The interest in climbing Everest continues to increase with little impact from any bad publicity including deaths, risks or government policies. I anticipate another busy year on both sides with over 800 attempts and ten people attempting to summit without using supplemental oxygen. If the weather holds, there could be over 200 summits from the Chinese/Tibet (north) side and over 400 from the Nepal (south) side.
Sadly I believe 6 to 8 people will die on Everest this spring, mostly on the Nepal side from inexperienced climbers climbing with unqualified guides. This has been the pattern the past few years. Also, I expect to see record frostbite and helicopter “rescues” since the helicopter services are now controlled by Nepali guide companies and they make a significant profit from the insurance coverage of climbers and trekkers.
Speaking of supplemental oxygen, look for a few of the high-end guide companies to put clients on 6 or even 8 liters per minute flow rates on the summit push. This trend is designed to increase the summit rates on so-called “rapid or speed” expeditions and clients who want every advantage regardless of style issues. The normal flow rate is between 2 and 4 lpm.
Also look for more climbers than ever from China and India. As I’ve detailed in the past, China requires all Chinese Nationals to have a summit of an 8000-meter peak before climbing Everest from China so many simply go to Nepal where there are no rules. As for the Indian climbers, it has become folklore that if you summit Everest you can leverage that into fame and fortune – a huge miscalculation by so many – but many Nepal/India guide companies have come forth to meet this market demand.
As we enter the 2018 season, the Nepal government is making headlines by banning climbers with disabilities, specifically double amputees and blind climbers. There has already been an impact. Hari Buddha Magar, a former British Gurkha soldier who lost both legs in Afghanistan, postponed his Everest attempt a year hoping to persuade officials to allow him to climb.
They also banned solo climbing and repeated previous demands that all foreign climbers must hire local guides. Amazingly they clarified that all support staff who summit would receive a summit certificate. All of these new rules apply to all mountains in Nepal, including Everest. Finally, in a blatantly political move, authorities increased life insurance for the phony job of Liaison Officers.
I have written a lot about these decisions so in this post will come back to my bottom line: the Ministry of Tourism is only interested in money. The publicity they receive from headlines feeds their egos and does not contribute to climber safety. They continue to mismanage the world’s highest mountain like their own private bank. Eventually, climbers will have enough of this, stop supporting the government and move to the north side where the Chinese, while unpredictable, manage Everest with common sense and is safer.

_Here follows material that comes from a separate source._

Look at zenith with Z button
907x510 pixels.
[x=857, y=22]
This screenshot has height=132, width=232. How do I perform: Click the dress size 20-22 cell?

A few months ago I took a hard look at the safety record of both sides but this time factored in the deaths that have occurred on the non-standard routes. It changed my thinking completely.
Of the 8,306 summits through 2017, only 265 climbers used a “non-standard” route in other words, not the South Col – Southeast Ridge or North Col – Northeast Ridge. There were 80 deaths on these routes – much higher than I thought there would be. This is 28% of the total deaths and a death rate of 2.12. The remaining deaths break out for the Northesast Ridge (Tibet) 71 or a death rate of .96 and for the Southeast Ridge (Nepal) 137 – a death rate of 1.11. Clearly, this shows climbing from the south side is more dangerous than from the north.
|South Col – Southeast Ridge||137||1.11||44%|
|North Col – Northeast Ridge||71||0.96||25%|
Best of luck to all on any route this year. I hope the weather is a bit more stable than in 2017.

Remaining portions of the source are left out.